Search key: Attribute or combination of attributes used to look up records in a file
Index file: Consists of records (index entries) of the form (search key value, pointer to block in data file)

Index files are typically much smaller than original data.

There are mainly two types of indices:

Ordered indices - search keys are stored in sorted order
Hash indices - search keys are uniformly distributed across hash buckets

Indexing techniques are evaluated on the basis of:

Access types that are supported (select specific value, select range)
Access time (index entry –> record)
Insertion time (record –> index entry)
Deletion time (record –> index entry)
Space and time overhead of (building and) maintaining index

Single Level Ordered Indices

In an ordered index file, index entries are sorted by search key values.

Primary index: In a sequentially ordered data file, the index whose search key specifies the sequential order of the file. For a relation, there can be at most one primary index.

NOTE

The search key and primary key need not be the same. For example, primary key could be order_id, but search key could be a timestamp field.

Secondary index: An index whose search key is different from the sequential ordering of the data file.

Index files could be dense or sparse. A dense index file would consist of entries for each search key value in the data file. On the other hand, a sparse index file would contain only a subset of the search key values. This reduces the space overhead and makes insertion and deletion easier. But it is slower at diresctly locating records as compared to a dense index.

A secondary index also consists of entries of type (search key value, pointer to data block) except the data file is not sorted by the search key. Therefore I/O is not sequential and takes time. Moreover, secondary indices MUST be dense since data is not sorted by search key and we need to maintain the pointer location of each individual block. Thus there are multiple index entries for the same search key. In order to avoid this, we can set up an additional level of indirection by making each search key value point to a single bucket that contains all the pointers associated with the search key. This helps avoid the problem of having multiple index entries with the same search key value.

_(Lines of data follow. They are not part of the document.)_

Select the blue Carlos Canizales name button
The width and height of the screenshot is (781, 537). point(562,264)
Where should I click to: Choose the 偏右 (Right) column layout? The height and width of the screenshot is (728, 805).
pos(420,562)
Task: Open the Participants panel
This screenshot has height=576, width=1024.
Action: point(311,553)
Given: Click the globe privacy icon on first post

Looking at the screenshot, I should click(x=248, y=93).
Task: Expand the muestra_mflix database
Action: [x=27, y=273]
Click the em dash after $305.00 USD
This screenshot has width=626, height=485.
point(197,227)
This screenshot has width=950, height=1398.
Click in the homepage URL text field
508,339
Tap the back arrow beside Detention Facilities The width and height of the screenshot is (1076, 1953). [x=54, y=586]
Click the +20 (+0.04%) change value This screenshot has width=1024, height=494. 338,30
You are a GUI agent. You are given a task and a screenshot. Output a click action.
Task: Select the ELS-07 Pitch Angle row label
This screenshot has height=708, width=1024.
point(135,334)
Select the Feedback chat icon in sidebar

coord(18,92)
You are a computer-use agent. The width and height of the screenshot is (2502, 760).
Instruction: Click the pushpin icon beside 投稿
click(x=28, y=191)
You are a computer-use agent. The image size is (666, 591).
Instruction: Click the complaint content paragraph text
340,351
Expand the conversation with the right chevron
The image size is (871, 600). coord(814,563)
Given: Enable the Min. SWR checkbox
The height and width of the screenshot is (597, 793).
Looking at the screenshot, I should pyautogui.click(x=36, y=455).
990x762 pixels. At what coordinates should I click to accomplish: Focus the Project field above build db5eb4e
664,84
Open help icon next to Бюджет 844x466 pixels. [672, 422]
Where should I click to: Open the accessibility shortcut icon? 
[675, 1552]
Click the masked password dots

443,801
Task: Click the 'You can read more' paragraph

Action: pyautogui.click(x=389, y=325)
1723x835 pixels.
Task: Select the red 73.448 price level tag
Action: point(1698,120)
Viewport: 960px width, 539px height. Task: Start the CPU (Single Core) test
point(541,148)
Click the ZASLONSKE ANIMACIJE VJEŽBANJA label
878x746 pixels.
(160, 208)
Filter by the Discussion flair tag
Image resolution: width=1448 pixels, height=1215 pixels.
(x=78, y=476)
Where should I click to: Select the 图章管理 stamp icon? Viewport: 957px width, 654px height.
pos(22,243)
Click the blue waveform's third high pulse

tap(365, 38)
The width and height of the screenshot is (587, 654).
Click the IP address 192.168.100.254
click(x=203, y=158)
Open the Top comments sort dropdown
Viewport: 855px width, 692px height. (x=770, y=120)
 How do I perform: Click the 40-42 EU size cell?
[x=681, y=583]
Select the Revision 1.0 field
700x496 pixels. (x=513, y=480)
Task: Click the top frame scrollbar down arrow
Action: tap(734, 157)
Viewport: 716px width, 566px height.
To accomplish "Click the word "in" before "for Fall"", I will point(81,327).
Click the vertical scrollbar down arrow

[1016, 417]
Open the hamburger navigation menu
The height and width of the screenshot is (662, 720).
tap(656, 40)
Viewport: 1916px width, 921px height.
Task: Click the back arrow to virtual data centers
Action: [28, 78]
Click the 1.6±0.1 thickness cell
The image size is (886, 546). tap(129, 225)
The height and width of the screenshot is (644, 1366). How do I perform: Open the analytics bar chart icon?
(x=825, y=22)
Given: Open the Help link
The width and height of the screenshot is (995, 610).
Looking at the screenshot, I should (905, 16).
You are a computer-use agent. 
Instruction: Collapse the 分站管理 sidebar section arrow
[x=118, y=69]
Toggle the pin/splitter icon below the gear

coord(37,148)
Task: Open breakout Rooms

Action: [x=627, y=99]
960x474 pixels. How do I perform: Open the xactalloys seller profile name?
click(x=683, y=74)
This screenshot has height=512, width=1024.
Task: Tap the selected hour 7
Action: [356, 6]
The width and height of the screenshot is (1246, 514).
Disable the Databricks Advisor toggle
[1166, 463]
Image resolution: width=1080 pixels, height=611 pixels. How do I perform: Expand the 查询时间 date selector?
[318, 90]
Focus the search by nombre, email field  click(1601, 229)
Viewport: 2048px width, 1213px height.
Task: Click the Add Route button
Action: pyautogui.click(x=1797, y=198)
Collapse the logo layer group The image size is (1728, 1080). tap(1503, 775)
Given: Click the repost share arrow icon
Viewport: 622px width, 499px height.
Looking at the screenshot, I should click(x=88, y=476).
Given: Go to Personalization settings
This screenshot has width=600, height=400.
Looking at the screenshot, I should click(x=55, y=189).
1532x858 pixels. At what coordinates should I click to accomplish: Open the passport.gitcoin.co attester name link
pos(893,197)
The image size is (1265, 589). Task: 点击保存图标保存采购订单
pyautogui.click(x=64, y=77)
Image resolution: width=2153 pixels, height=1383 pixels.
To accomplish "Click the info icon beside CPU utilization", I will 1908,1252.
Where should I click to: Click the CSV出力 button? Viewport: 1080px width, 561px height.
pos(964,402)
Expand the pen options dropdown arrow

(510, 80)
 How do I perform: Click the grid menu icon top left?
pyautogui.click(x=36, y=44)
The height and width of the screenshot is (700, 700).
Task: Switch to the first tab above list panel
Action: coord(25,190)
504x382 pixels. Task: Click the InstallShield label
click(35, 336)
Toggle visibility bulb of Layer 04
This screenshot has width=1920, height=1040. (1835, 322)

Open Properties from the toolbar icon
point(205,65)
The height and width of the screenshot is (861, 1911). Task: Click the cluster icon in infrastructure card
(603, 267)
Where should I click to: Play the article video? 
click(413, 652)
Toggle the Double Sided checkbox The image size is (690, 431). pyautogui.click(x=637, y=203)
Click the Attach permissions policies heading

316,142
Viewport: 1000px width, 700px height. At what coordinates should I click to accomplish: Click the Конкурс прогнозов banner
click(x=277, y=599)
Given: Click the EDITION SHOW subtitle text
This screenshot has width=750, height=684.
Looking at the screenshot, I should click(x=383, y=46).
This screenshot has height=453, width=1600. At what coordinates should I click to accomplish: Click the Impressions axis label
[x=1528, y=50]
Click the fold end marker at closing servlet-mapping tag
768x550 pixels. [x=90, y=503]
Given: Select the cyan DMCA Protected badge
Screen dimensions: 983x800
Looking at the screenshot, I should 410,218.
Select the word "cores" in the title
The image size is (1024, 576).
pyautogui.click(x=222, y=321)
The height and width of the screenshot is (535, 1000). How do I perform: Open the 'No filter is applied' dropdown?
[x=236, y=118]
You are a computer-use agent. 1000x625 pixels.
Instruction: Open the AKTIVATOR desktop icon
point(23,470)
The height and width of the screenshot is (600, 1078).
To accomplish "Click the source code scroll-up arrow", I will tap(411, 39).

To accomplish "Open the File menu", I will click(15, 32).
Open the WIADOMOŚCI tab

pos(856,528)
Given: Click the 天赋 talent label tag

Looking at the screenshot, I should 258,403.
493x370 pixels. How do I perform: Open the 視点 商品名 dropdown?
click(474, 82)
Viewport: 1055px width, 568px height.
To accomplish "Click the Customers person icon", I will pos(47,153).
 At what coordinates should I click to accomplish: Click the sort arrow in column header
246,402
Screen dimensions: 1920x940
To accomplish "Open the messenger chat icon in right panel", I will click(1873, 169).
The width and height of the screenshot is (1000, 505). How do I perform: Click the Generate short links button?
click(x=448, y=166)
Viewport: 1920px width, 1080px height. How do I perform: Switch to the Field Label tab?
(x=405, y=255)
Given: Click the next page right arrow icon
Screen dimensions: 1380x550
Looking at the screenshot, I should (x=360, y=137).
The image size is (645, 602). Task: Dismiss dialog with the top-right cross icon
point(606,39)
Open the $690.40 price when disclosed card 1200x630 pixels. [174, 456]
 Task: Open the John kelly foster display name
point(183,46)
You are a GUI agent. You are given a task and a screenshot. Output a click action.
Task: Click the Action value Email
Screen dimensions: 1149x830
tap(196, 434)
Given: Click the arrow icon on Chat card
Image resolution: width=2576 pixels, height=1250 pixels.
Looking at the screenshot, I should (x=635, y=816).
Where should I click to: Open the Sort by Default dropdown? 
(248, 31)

Primary indices vs. Secondary indices

Secondary indices have to be dense
Sequential scan using primary index is efficient, but using secondary index is expensive.

Multi-level Indices

If a primary index does not fit in memory, using it makes record access expensive. To reduce the number of disk accesses to index entries, we treat the primary index (which is on disk) as a sequential file, and construct a sparse index over it. Therefore we now have a sparse outer index over a (possibly dense) inner primary index. This tiering can be done until we get to a level where the outermost index suitably fits in memory. Indices at all levels, must however, be updated upon insertion or deletion of records from the underlying data file.